▸ Problem requirements:
When you set down the entries, keep every word exactly as it is but drop the pictures.

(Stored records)
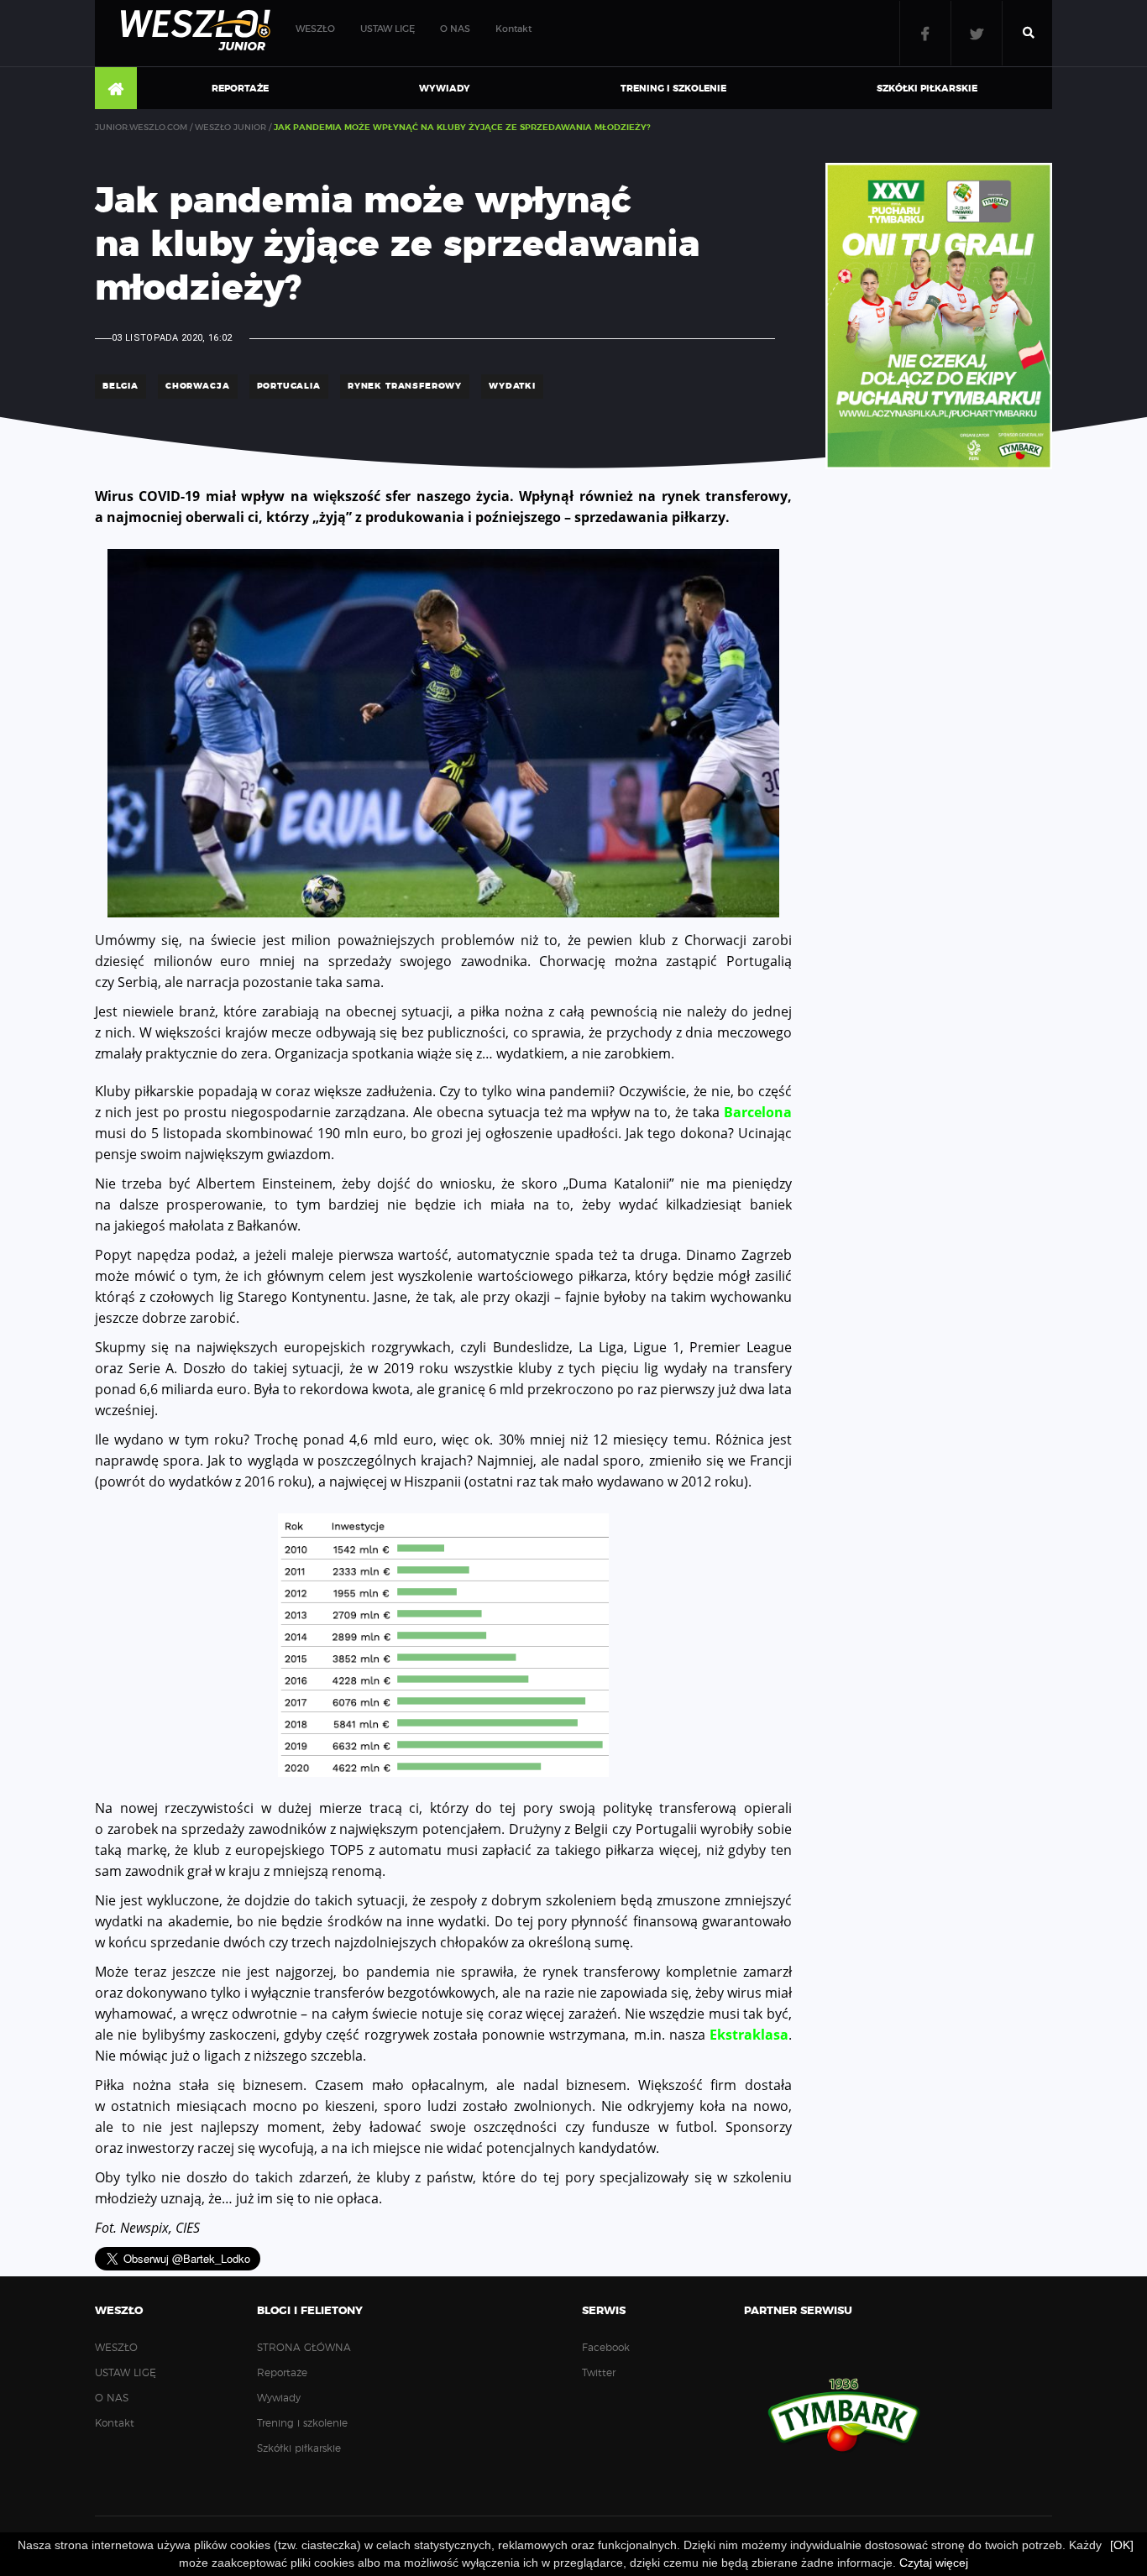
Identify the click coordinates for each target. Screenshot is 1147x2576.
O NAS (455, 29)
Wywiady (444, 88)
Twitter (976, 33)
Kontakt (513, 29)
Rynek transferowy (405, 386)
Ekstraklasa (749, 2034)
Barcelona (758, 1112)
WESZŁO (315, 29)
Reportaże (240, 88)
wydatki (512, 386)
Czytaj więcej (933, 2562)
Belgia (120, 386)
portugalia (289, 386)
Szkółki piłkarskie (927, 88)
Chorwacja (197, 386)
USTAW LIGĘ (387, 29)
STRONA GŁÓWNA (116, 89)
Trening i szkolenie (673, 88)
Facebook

▸ Your solution:
Identify the click coordinates for each target. Screenshot is 1147x2576.
O NAS (455, 29)
Wywiady (444, 88)
Twitter (976, 33)
Kontakt (513, 29)
Rynek transferowy (405, 386)
Ekstraklasa (749, 2034)
Barcelona (758, 1112)
WESZŁO (315, 29)
Reportaże (240, 88)
wydatki (512, 386)
Czytaj więcej (933, 2562)
Belgia (120, 386)
portugalia (289, 386)
Szkółki piłkarskie (927, 88)
Chorwacja (197, 386)
USTAW LIGĘ (387, 29)
STRONA GŁÓWNA (116, 89)
Trening i szkolenie (673, 88)
Facebook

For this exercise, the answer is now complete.